Evfrosinija Antonovna Kersnovskaja was interned for more than 10 years in a gulag, undergoing continuous hardships and risking death on more than one occasion: both during work and for actions dictated by conscience...

"For me, the law is what my conscience dictates. Your laws are not made for me. I am not accustomed to trembling, and as for help... what help" That of the mastiffs? No, Vera, I can only accept help from those I respect. And God sees they are not many, and even to them, I do not want to cause trouble. No, I only do what I can confess without shame. Before everyone. And without lowering my eyes?. Without the memory of the past, there will never be a prosperous present... A phrase we often hear during "Days of Memory" when we remember the heinous actions committed in the Nazi Germany camps. That crime has stuck more than others because it occurred in the heart of Europe and even in our country. It's easier to forget similar events that, however, happened thousands of kilometers from our homes, beyond the Urals, beyond borders we can't even imagine... "I didn't have time to see the side with the writing "Europe" and the distance from Moscow, but I did watch for a long time as the marker with the writing "Asia" and "8000 kilometers" receded... I couldn't read from where?.

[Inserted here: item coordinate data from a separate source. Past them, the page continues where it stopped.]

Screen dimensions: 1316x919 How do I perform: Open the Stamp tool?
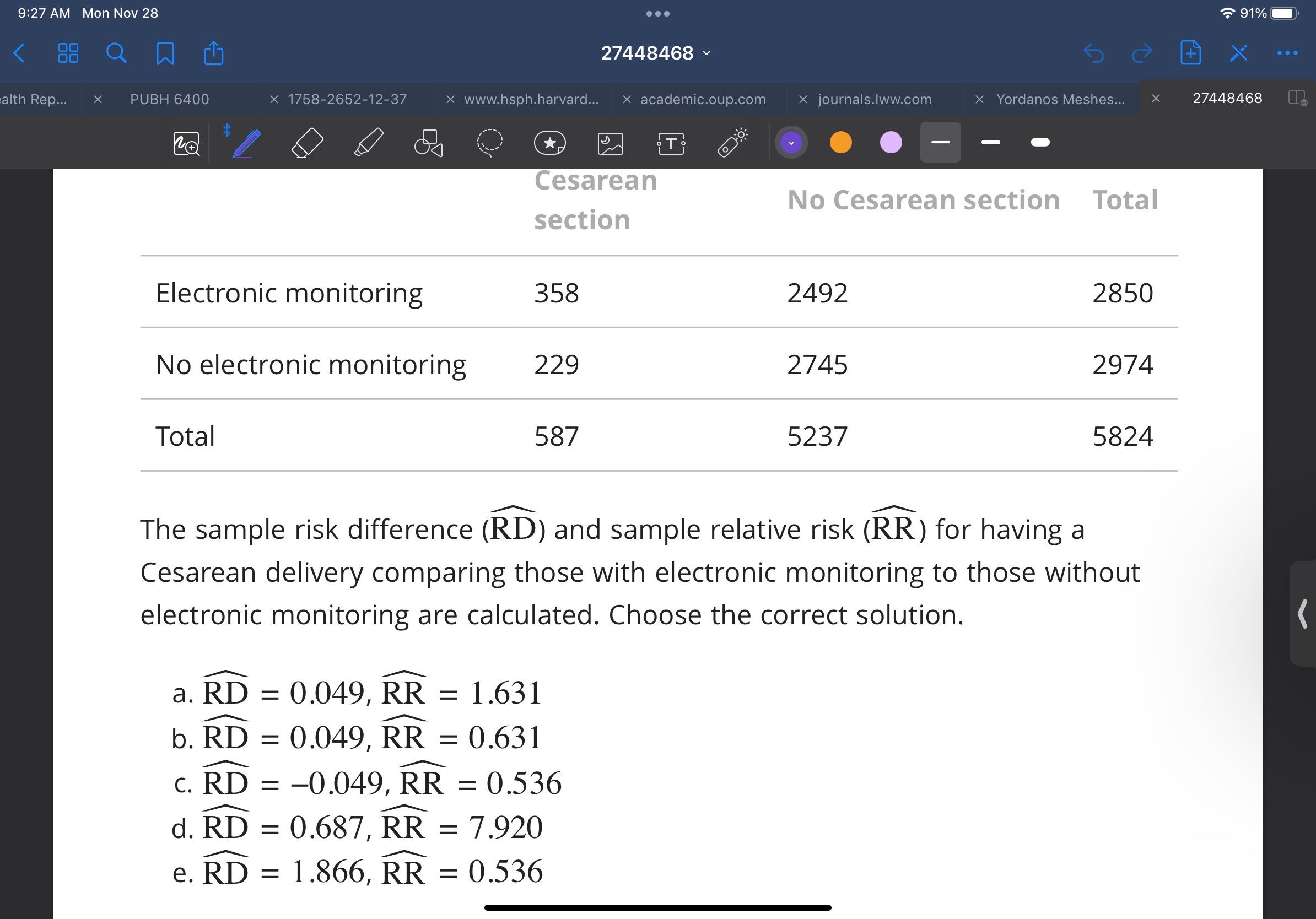[549, 143]

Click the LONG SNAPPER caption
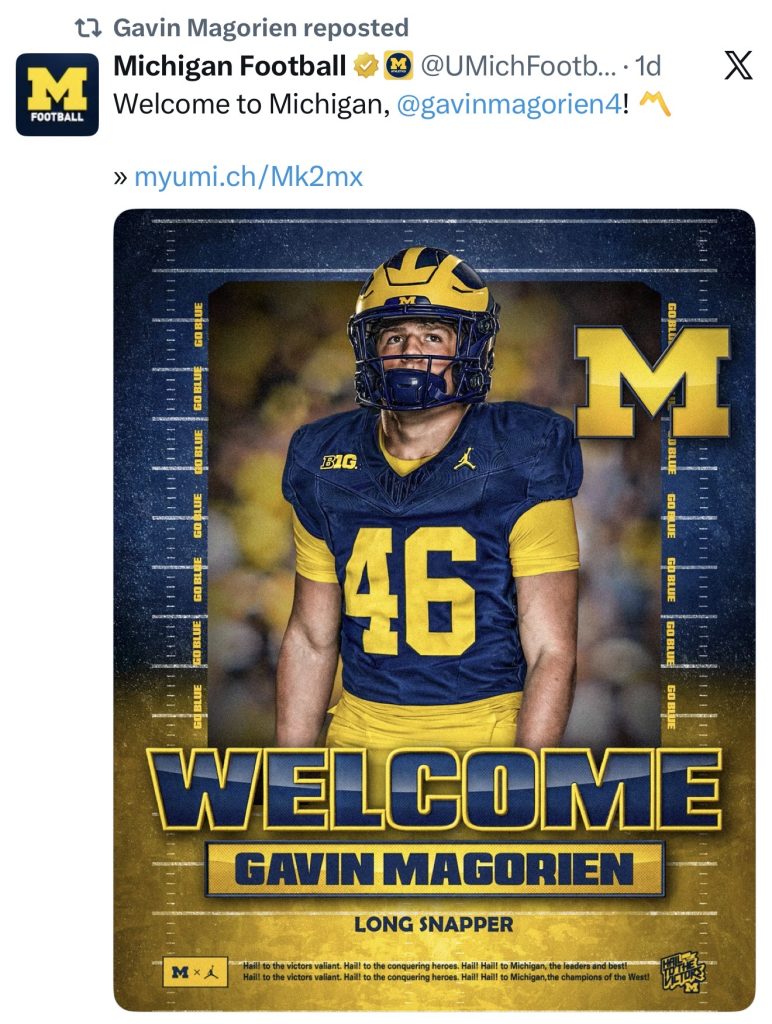(434, 924)
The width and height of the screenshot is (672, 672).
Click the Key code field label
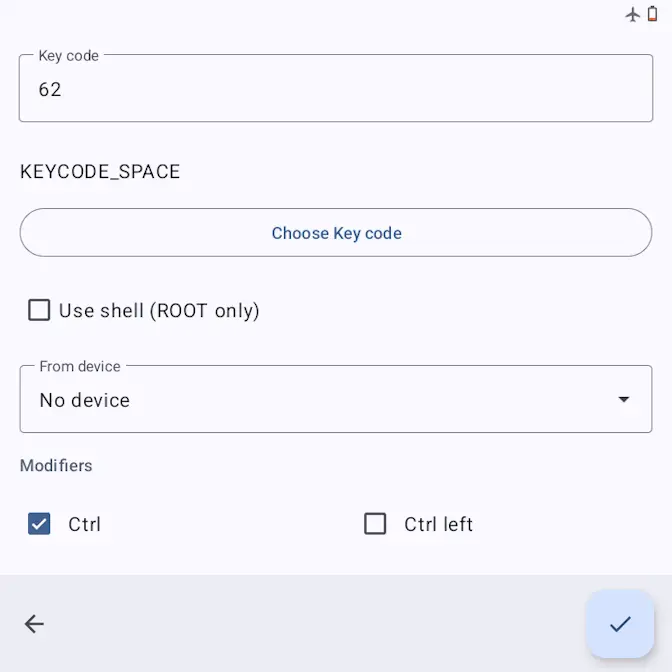point(68,56)
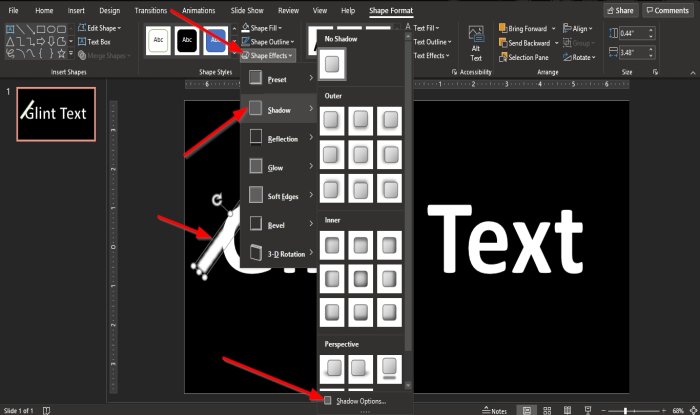Switch to the Transitions tab
This screenshot has width=700, height=415.
(x=150, y=9)
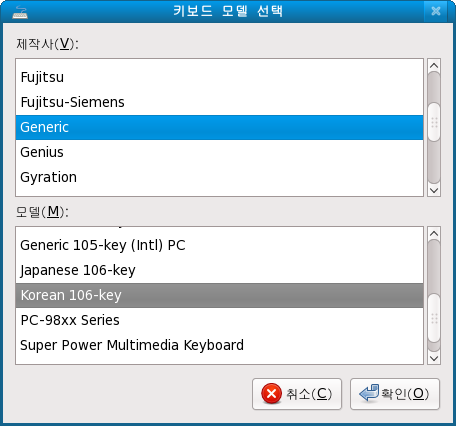Select Generic vendor entry
The height and width of the screenshot is (426, 456).
point(219,127)
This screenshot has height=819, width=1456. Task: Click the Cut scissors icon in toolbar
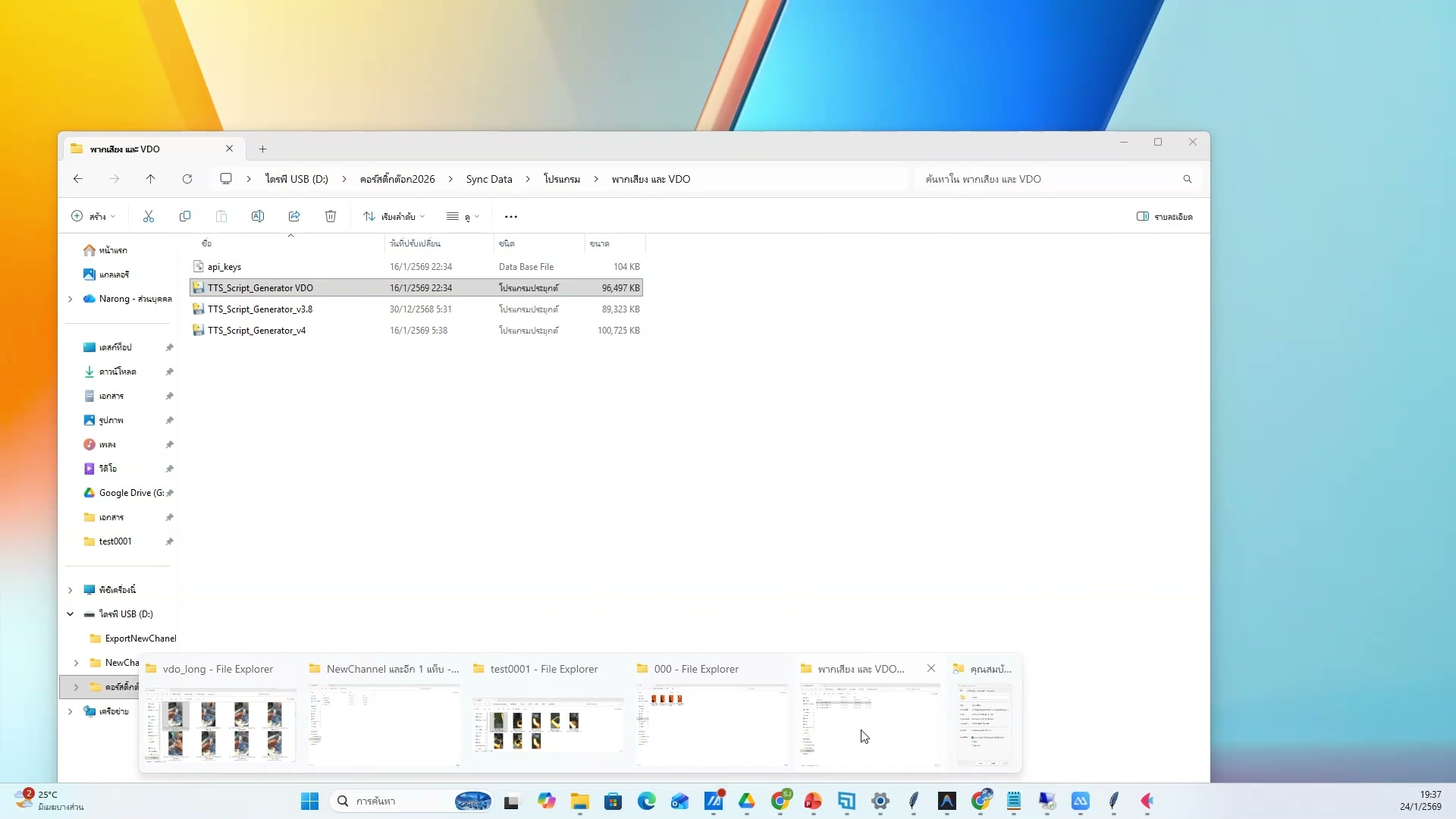pyautogui.click(x=149, y=217)
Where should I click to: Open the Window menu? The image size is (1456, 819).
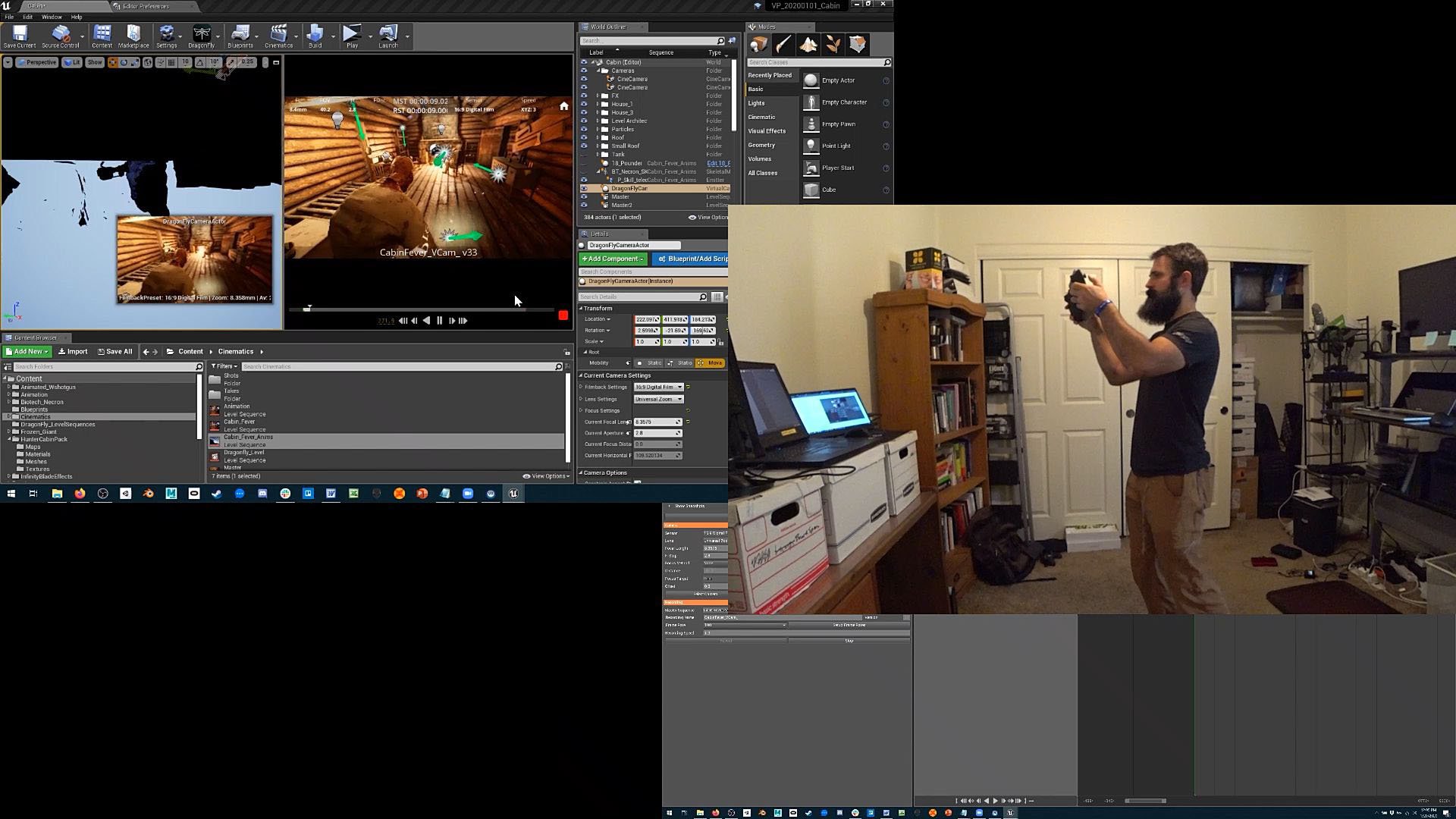(x=52, y=17)
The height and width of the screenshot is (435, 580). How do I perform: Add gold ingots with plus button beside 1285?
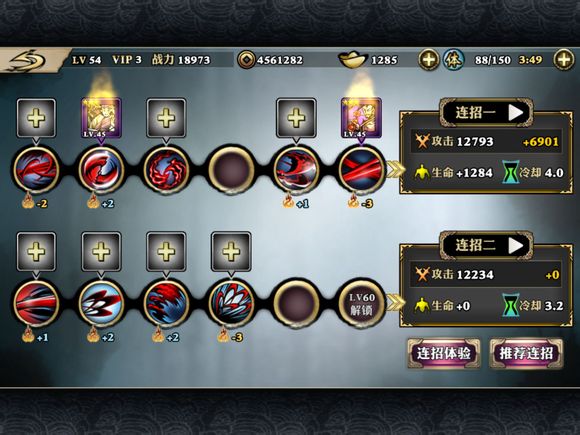click(429, 60)
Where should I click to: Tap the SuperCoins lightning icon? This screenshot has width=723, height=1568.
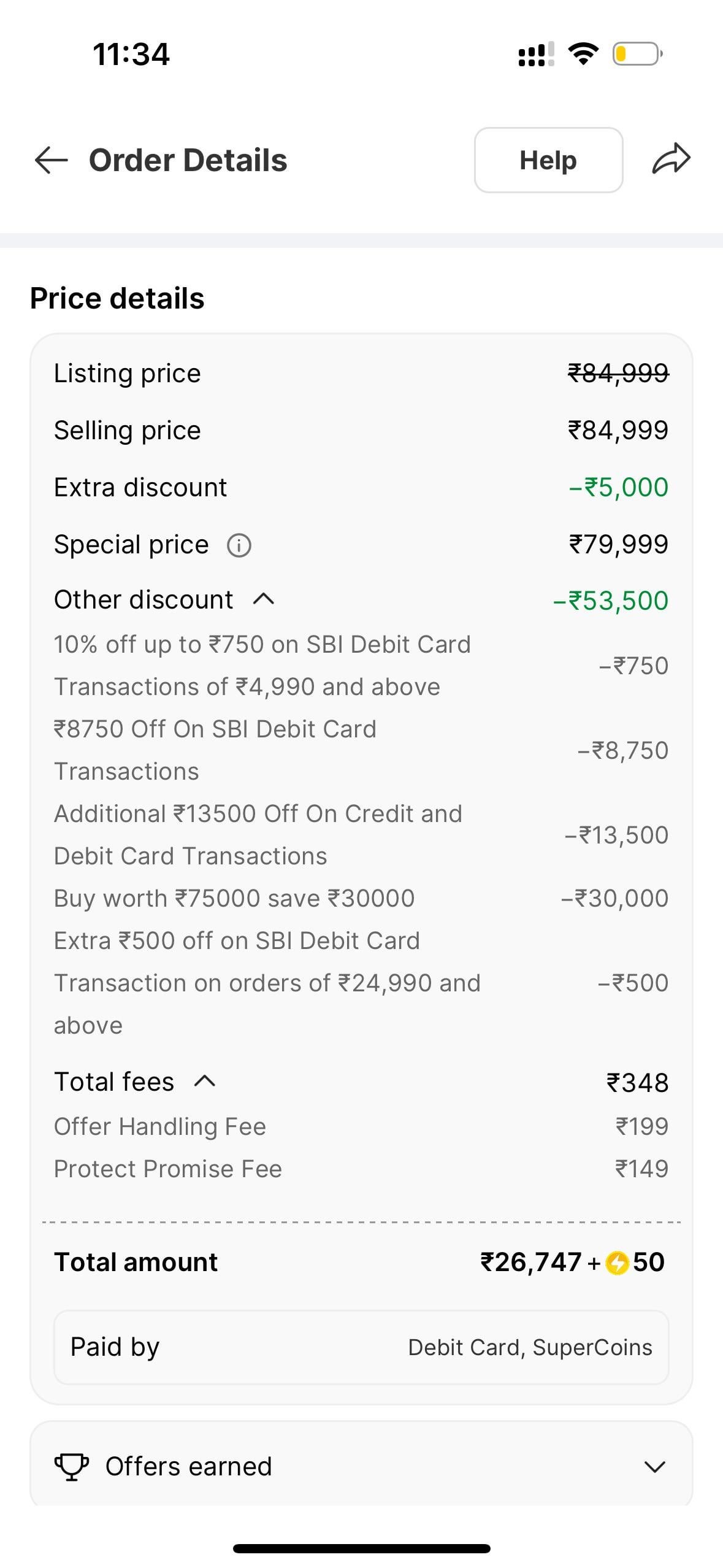(x=617, y=1263)
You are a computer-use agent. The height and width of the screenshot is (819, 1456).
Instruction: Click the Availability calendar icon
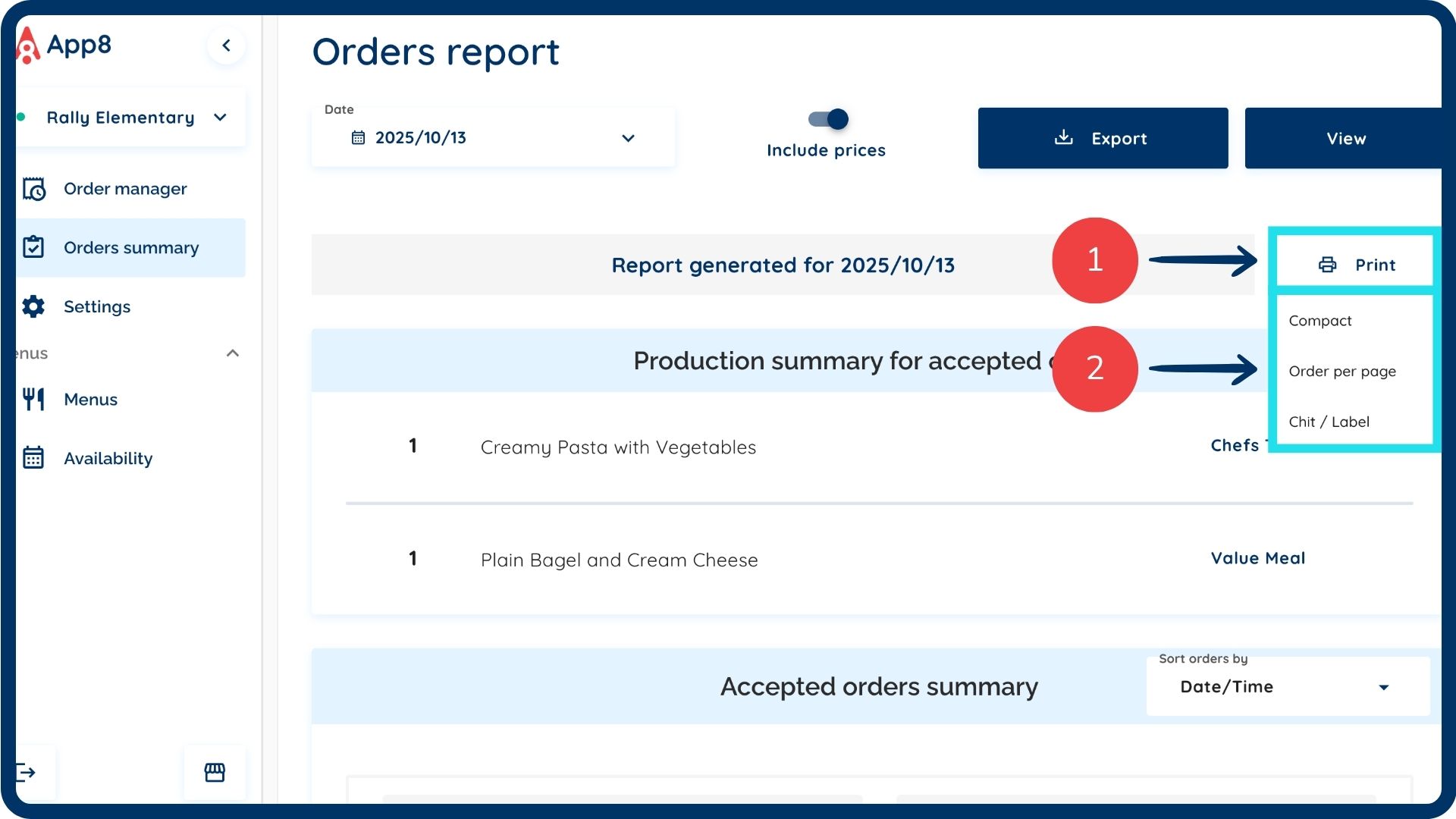click(33, 458)
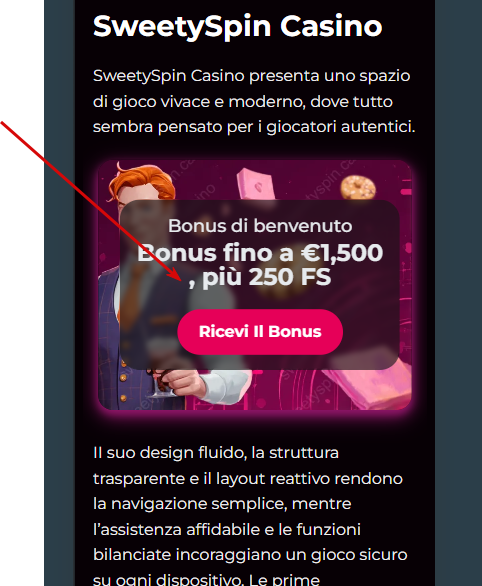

Reading this book involves a brave journey into a shocking reality that has led humans to be ashamed of themselves. Such writings generally have common elements and unique peculiarities. In this case, we find an almost monastic description of events, like a scribe. As if wanting to keep intact certain signs of Life and History... "Everything is forgotten and everyone is forgotten... The problem is not that the names of cities are changed, streets are renamed, monuments demolished, portraits eliminated, slogans, and books already published revised, pages of encyclopedic dictionaries cut and replaced, their sheets pasted over. Taken individually, each of these facts is ridiculous. But when all this, put together, is aimed at depriving man of memory, replacing logic with submission, concealing or distorting the lessons of history, then it becomes monstrous and criminal".

P.S. Except for the initial quote, from which I cited the source, all others are textually taken from the book in question without cuts.